#### DESCRIPTION OF THE TASK
Where a line of the data holds the word "option", copy that line.

[Records from a collection]
========

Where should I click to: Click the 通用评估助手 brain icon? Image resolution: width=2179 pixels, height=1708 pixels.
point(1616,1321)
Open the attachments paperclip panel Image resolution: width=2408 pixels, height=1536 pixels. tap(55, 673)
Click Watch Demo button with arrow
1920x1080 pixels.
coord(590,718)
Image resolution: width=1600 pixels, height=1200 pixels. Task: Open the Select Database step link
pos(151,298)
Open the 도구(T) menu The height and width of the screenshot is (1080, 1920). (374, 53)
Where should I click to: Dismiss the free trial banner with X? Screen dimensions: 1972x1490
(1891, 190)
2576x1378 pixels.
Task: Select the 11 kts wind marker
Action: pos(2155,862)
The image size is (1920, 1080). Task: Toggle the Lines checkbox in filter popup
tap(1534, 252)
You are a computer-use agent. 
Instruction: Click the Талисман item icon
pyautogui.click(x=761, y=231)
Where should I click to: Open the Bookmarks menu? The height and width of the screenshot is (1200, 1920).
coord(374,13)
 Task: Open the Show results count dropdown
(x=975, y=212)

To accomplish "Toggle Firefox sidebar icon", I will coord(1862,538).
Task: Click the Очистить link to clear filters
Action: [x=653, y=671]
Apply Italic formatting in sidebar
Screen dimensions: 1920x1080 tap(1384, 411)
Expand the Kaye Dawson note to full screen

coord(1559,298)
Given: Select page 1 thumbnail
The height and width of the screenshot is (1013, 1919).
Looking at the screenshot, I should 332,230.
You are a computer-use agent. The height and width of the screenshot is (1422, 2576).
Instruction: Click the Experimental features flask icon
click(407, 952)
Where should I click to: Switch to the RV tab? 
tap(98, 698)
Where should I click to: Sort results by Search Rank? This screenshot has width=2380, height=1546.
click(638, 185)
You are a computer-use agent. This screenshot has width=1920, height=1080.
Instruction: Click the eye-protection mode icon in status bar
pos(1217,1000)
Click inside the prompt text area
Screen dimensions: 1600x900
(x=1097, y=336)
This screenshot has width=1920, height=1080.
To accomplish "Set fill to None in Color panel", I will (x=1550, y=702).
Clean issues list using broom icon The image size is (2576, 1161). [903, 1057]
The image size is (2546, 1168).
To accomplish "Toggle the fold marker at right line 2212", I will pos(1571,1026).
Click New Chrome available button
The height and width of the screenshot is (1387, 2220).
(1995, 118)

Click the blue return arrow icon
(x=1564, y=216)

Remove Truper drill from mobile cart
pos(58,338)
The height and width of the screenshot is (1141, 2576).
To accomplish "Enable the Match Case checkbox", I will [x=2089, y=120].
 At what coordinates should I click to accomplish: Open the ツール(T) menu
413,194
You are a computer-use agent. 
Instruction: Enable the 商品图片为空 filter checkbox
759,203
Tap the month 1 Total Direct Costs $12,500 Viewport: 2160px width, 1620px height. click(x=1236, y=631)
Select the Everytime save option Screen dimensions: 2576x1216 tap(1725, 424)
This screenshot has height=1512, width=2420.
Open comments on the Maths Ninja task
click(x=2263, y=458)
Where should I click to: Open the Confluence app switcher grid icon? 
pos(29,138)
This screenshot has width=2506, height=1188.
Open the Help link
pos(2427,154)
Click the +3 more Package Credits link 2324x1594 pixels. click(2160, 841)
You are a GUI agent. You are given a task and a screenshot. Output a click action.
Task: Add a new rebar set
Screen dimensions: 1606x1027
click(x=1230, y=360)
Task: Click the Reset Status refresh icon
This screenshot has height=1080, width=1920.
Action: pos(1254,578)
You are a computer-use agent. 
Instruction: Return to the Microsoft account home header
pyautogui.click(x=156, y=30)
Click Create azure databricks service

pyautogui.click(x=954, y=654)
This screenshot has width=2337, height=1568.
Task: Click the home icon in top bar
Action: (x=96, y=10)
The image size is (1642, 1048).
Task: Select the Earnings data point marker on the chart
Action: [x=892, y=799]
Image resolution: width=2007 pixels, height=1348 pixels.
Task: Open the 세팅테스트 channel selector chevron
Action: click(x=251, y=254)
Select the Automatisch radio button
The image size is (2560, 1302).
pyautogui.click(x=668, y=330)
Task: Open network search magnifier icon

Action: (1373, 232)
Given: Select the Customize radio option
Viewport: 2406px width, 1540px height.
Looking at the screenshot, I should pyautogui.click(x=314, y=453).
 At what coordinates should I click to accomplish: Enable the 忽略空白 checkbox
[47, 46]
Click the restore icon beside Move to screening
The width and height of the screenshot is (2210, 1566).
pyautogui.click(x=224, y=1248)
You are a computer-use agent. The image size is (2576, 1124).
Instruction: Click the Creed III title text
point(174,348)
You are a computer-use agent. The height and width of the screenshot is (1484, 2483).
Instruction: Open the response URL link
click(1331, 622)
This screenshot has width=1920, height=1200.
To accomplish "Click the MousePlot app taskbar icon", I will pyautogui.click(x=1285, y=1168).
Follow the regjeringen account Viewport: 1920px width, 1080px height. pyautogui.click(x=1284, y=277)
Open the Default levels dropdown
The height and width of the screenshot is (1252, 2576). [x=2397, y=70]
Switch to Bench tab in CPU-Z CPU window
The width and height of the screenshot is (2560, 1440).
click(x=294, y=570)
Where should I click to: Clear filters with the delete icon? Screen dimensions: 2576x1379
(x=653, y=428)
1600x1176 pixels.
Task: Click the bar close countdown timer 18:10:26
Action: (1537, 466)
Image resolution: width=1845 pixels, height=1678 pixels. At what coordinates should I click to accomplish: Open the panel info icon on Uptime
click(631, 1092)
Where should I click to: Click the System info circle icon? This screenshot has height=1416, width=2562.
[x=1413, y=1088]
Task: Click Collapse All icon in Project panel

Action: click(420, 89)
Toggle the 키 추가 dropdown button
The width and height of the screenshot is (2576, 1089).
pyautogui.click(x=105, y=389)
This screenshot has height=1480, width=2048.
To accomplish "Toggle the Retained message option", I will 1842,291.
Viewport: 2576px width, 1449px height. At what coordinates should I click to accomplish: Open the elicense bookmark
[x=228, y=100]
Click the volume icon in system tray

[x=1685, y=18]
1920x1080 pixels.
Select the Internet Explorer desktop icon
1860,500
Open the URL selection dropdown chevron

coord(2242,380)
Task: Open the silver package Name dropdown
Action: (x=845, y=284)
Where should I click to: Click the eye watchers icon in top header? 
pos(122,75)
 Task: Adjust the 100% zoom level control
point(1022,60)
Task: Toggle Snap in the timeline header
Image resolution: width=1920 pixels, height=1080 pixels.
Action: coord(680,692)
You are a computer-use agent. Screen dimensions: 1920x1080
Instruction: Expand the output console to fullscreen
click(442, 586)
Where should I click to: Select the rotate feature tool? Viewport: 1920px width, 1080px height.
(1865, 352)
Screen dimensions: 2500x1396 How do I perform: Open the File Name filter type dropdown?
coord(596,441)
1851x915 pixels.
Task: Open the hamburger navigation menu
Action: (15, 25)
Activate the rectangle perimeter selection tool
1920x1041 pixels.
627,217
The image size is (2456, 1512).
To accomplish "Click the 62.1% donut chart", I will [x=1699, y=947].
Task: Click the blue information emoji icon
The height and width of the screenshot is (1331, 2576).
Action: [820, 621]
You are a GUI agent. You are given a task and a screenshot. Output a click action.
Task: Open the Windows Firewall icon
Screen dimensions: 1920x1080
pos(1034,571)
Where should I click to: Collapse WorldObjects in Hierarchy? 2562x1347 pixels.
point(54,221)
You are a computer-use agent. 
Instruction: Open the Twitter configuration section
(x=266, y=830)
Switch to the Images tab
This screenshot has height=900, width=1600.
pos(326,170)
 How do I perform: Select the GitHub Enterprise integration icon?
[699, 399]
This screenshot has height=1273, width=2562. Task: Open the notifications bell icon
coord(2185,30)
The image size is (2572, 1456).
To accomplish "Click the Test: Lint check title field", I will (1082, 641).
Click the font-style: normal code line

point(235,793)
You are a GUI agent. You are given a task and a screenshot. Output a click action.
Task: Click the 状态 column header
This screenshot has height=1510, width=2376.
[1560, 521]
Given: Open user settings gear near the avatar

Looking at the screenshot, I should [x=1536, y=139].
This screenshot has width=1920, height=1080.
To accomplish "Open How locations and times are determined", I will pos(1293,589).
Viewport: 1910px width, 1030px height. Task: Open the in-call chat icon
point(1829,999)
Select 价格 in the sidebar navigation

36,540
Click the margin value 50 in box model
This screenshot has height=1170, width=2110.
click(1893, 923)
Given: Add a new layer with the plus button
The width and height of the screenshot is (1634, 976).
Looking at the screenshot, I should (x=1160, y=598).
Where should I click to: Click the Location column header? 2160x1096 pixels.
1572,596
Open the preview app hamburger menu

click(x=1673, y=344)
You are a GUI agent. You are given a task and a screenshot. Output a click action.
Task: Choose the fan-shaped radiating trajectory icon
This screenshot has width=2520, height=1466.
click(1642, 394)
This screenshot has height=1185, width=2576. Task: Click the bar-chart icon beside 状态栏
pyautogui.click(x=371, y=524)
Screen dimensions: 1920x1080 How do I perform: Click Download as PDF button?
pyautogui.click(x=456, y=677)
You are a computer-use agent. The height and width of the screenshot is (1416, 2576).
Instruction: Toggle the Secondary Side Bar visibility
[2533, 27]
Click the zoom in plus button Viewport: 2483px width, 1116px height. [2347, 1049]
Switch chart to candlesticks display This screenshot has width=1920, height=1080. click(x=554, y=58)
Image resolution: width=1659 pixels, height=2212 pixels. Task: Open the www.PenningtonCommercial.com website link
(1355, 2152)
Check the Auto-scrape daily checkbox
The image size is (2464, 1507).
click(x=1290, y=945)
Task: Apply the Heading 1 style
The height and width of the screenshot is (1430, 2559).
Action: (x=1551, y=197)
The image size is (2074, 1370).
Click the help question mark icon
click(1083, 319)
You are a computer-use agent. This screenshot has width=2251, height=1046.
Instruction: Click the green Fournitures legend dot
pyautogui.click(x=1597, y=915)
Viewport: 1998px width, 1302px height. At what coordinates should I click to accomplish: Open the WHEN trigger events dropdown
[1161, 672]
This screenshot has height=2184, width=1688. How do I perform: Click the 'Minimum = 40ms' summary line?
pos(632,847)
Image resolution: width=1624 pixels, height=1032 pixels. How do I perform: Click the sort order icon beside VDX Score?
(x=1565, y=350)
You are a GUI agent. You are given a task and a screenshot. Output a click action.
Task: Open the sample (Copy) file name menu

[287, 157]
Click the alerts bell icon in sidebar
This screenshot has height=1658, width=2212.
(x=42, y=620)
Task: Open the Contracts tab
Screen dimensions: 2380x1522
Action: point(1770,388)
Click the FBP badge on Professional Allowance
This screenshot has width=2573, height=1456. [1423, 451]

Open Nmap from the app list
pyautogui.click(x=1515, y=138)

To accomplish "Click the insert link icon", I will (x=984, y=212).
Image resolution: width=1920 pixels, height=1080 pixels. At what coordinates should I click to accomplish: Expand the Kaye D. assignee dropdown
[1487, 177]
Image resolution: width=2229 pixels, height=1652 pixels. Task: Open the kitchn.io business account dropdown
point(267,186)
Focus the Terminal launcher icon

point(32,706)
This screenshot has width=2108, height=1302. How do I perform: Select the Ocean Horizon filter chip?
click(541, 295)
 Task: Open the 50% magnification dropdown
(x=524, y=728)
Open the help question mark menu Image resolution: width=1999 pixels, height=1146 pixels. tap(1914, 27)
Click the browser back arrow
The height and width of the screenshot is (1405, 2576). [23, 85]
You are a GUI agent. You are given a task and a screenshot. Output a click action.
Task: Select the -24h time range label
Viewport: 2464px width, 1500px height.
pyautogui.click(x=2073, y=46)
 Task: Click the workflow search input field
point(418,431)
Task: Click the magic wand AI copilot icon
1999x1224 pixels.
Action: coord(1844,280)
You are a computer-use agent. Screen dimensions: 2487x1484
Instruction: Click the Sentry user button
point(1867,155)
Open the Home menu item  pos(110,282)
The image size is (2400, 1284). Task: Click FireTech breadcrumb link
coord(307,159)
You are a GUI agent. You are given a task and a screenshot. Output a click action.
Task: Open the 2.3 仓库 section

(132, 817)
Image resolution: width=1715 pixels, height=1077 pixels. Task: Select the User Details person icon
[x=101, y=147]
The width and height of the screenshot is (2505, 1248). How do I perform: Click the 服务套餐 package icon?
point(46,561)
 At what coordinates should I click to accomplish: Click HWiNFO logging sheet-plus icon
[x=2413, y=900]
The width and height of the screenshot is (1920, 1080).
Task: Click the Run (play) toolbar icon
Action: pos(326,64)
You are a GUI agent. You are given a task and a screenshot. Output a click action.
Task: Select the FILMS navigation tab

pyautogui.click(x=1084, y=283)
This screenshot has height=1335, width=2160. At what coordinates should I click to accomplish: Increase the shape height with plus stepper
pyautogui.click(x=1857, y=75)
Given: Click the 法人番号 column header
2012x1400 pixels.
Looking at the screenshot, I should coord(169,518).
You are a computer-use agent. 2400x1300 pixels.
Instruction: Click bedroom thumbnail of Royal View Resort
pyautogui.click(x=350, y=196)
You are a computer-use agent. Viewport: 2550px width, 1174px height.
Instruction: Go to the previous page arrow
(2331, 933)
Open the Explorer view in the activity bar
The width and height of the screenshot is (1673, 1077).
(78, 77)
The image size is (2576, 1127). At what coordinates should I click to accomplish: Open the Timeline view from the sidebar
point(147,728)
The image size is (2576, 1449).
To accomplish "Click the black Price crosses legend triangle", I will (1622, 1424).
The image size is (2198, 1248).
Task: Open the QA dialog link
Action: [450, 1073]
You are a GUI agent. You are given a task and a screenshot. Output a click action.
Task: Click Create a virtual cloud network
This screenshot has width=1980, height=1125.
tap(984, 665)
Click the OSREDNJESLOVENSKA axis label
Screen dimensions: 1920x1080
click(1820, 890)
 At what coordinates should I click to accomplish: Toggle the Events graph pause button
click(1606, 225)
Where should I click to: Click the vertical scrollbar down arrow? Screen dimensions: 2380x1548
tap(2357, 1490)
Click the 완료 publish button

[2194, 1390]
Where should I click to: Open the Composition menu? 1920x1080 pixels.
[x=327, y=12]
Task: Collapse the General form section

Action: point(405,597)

========

#### SOLUTION
Select the Everytime save option Screen dimensions: 2576x1216 tap(1725, 424)
Given: Select the Customize radio option
To accomplish "Toggle the Retained message option", I will 1842,291.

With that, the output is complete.